State how many lines in this listing include the word "computer", and nothing else.

•••

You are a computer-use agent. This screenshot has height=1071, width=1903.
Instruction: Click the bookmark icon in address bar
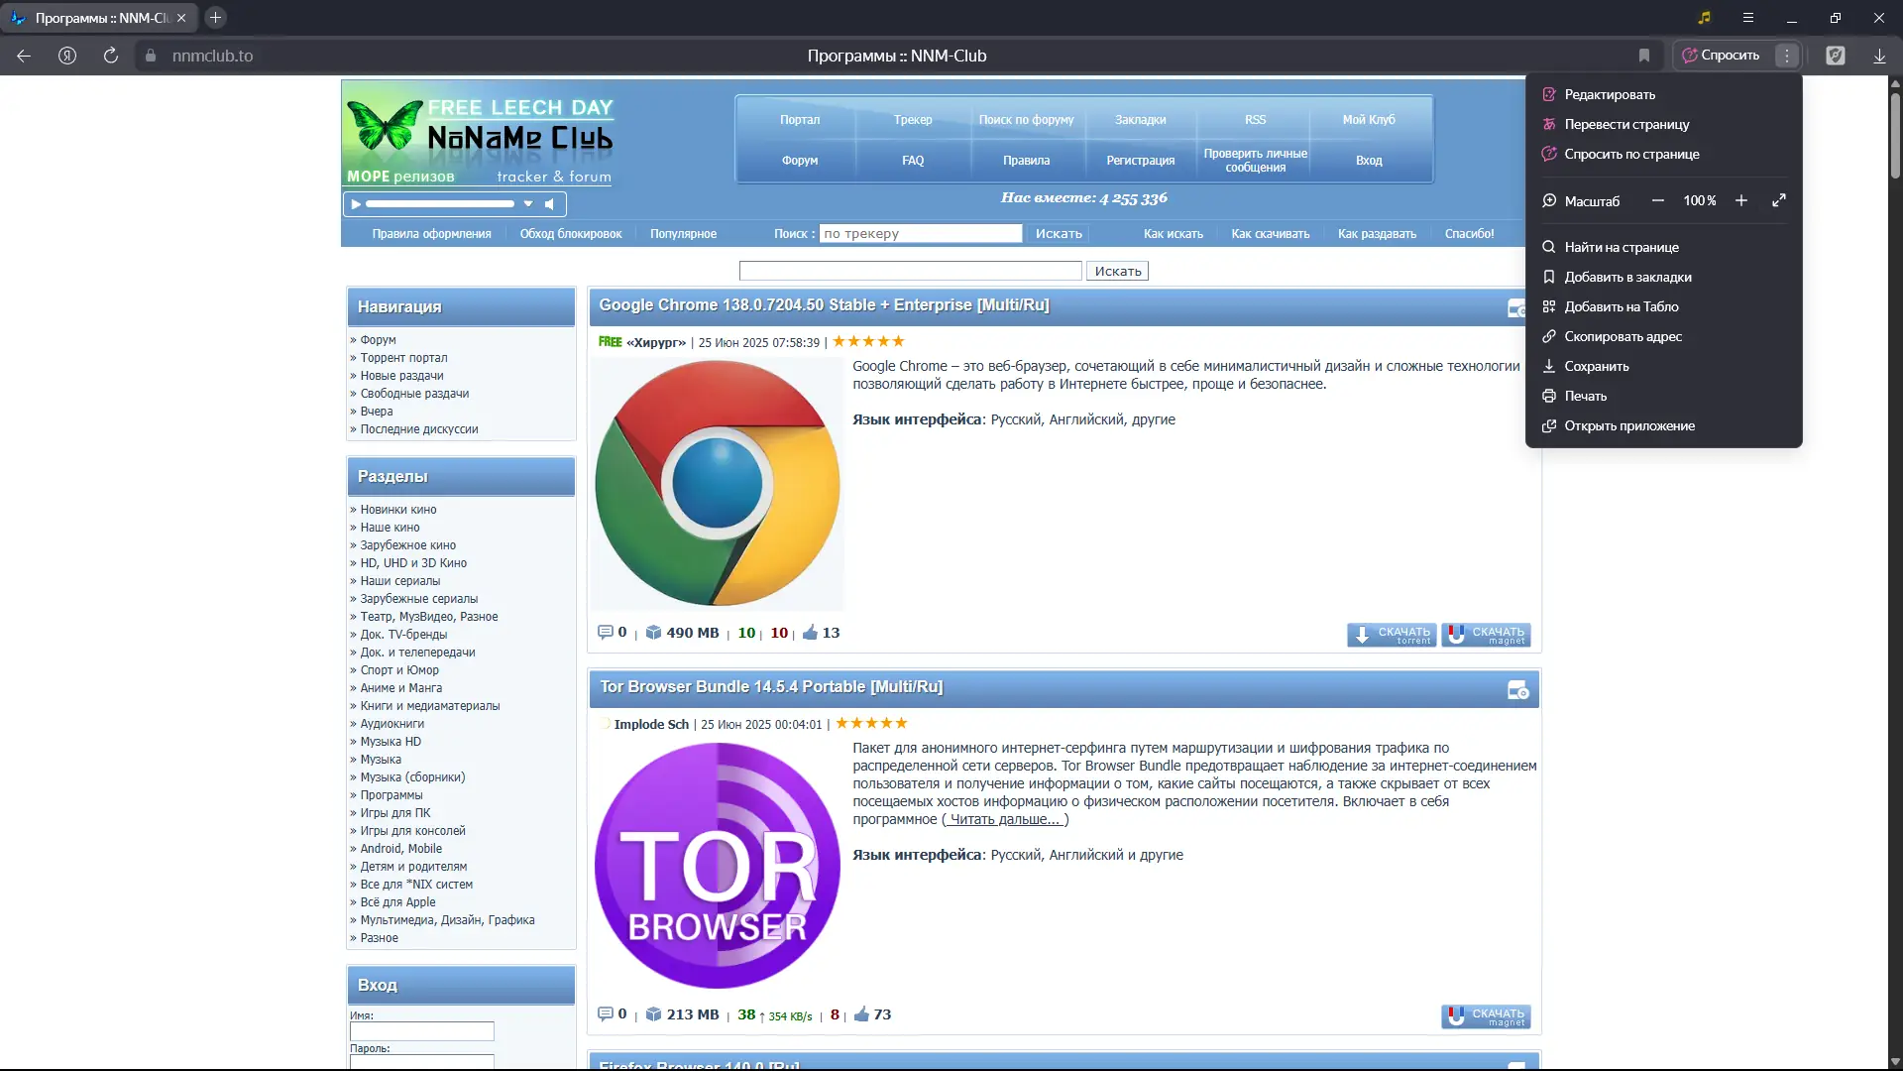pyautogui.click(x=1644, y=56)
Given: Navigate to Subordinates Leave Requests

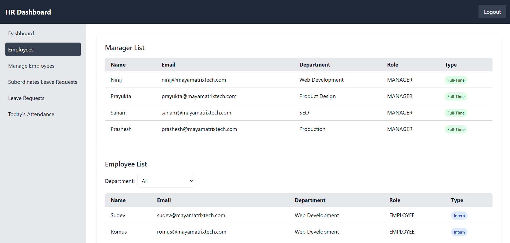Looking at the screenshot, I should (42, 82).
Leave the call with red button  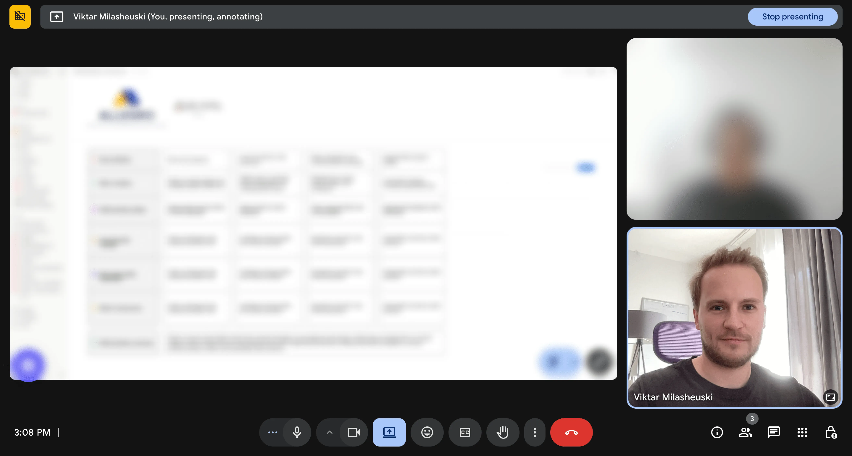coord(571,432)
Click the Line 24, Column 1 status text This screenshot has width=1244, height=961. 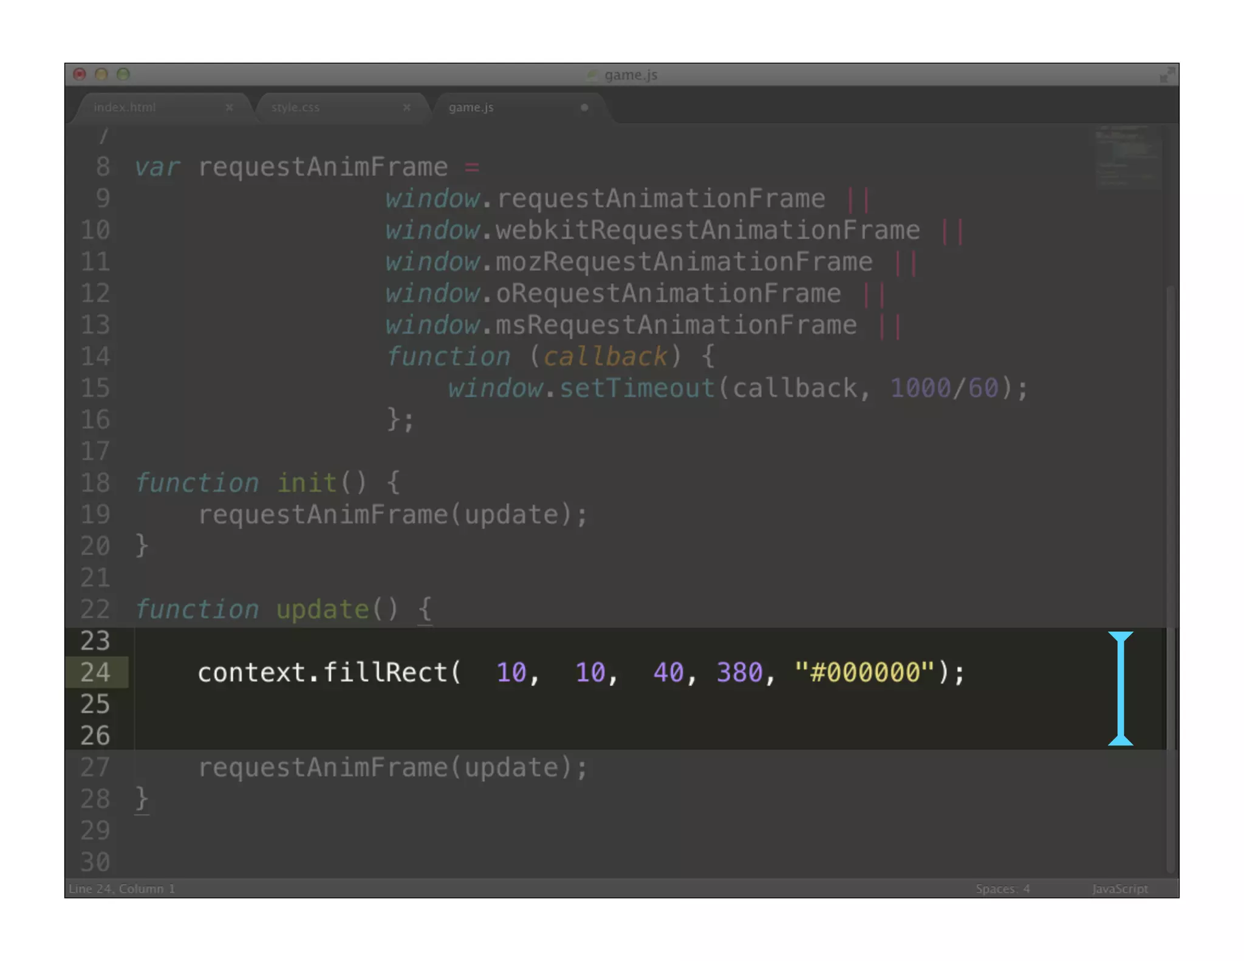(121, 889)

•••

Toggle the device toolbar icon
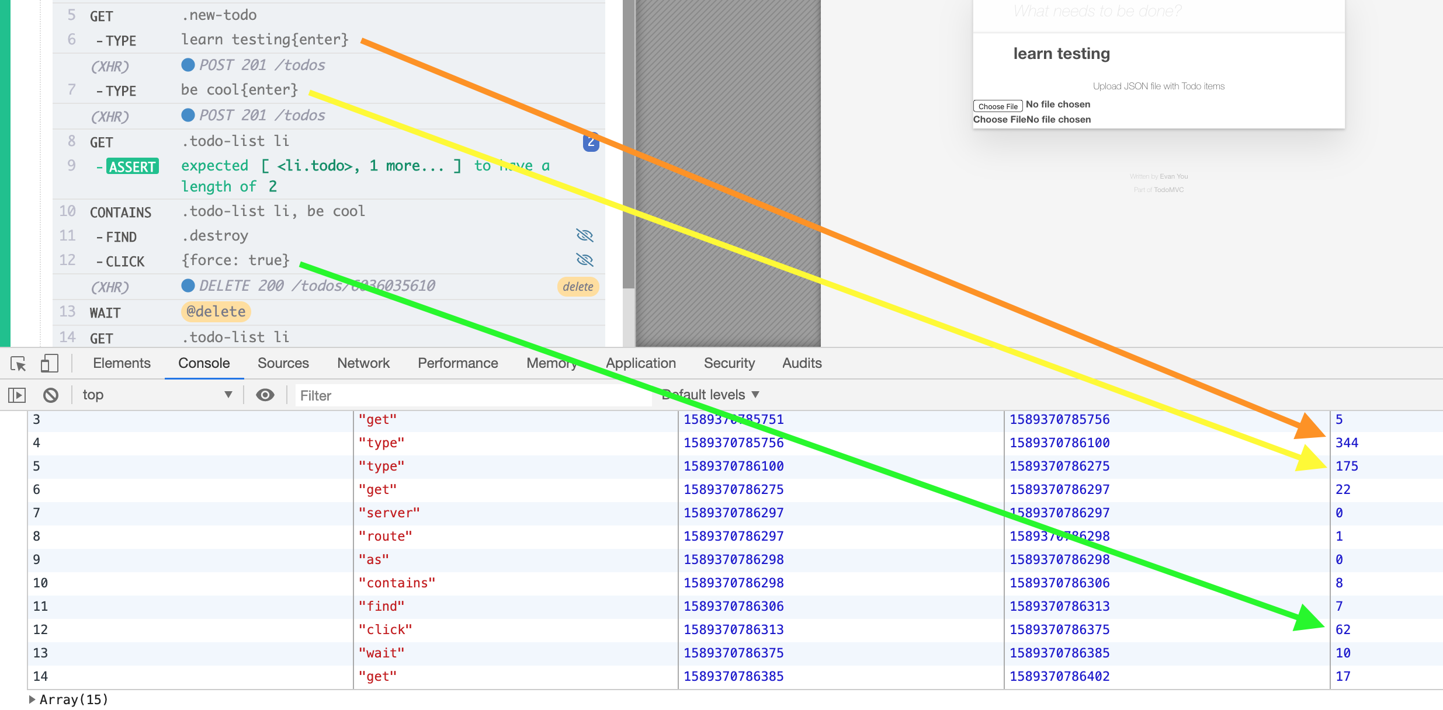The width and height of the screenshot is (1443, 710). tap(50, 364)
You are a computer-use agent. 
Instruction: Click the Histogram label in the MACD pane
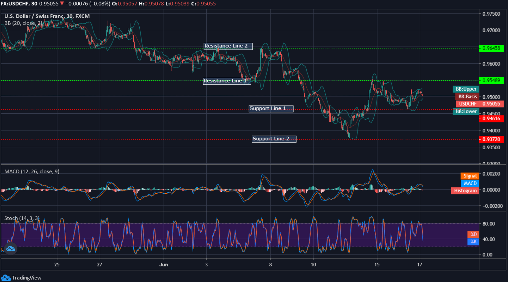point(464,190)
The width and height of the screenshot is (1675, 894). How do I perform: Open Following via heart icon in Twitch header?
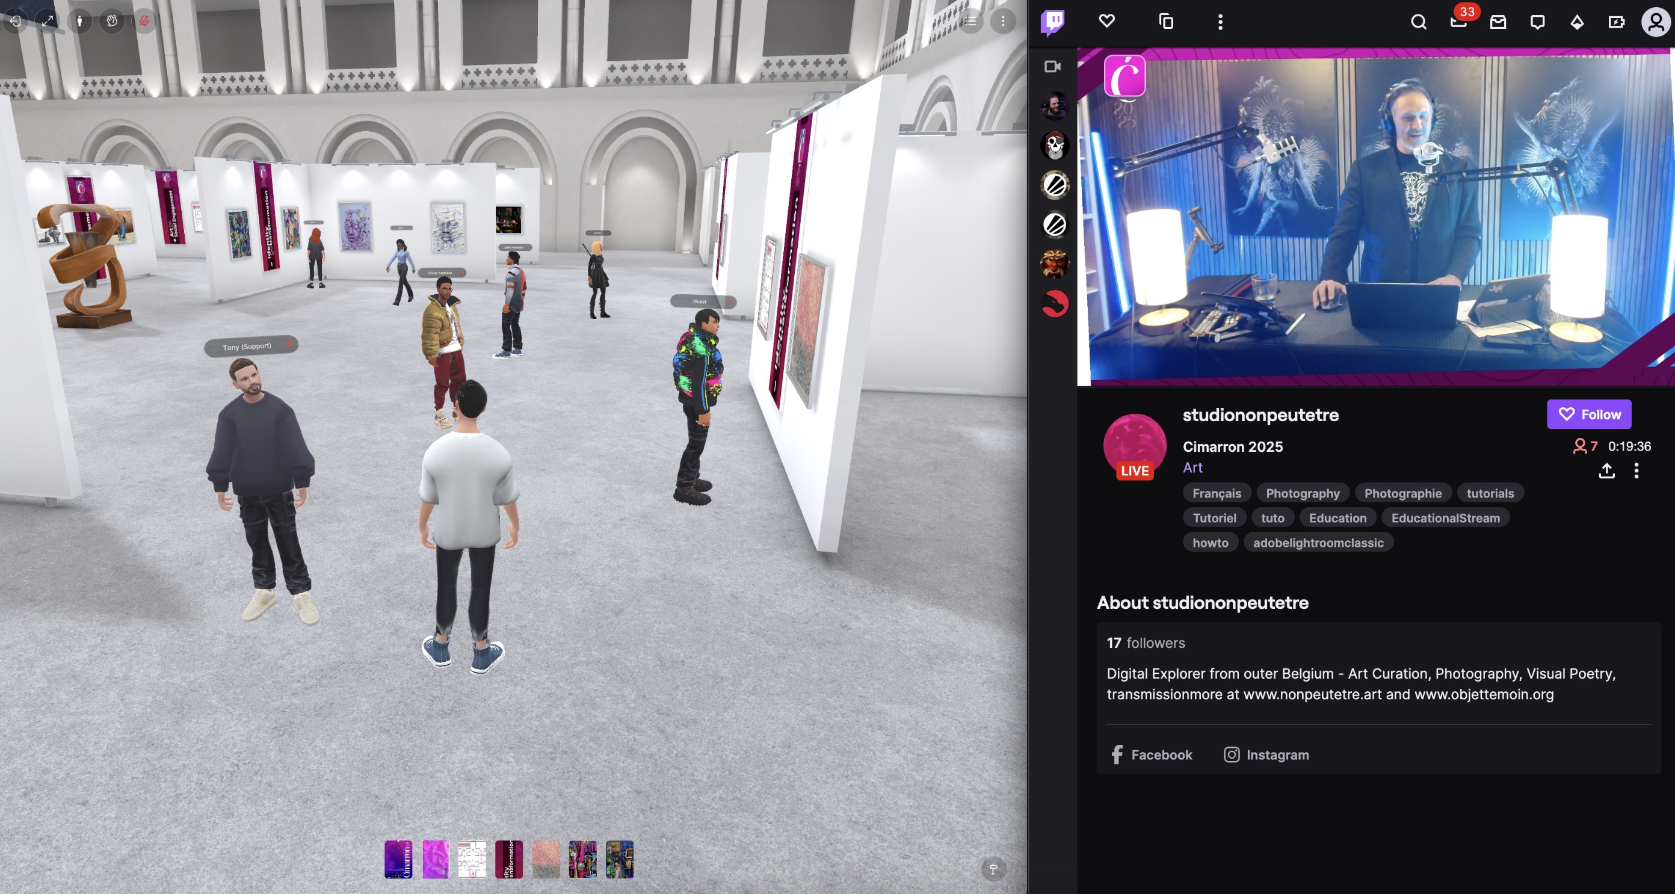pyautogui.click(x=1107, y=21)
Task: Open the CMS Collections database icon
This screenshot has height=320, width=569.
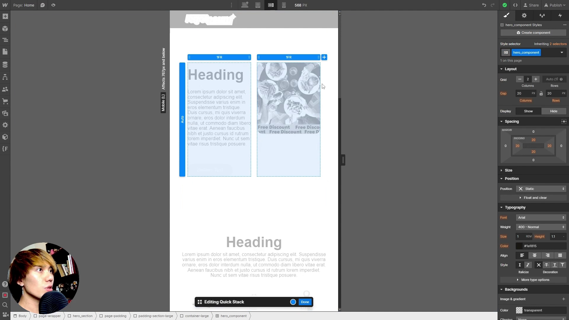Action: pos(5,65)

•••

### SOLUTION TO THE EXERCISE
2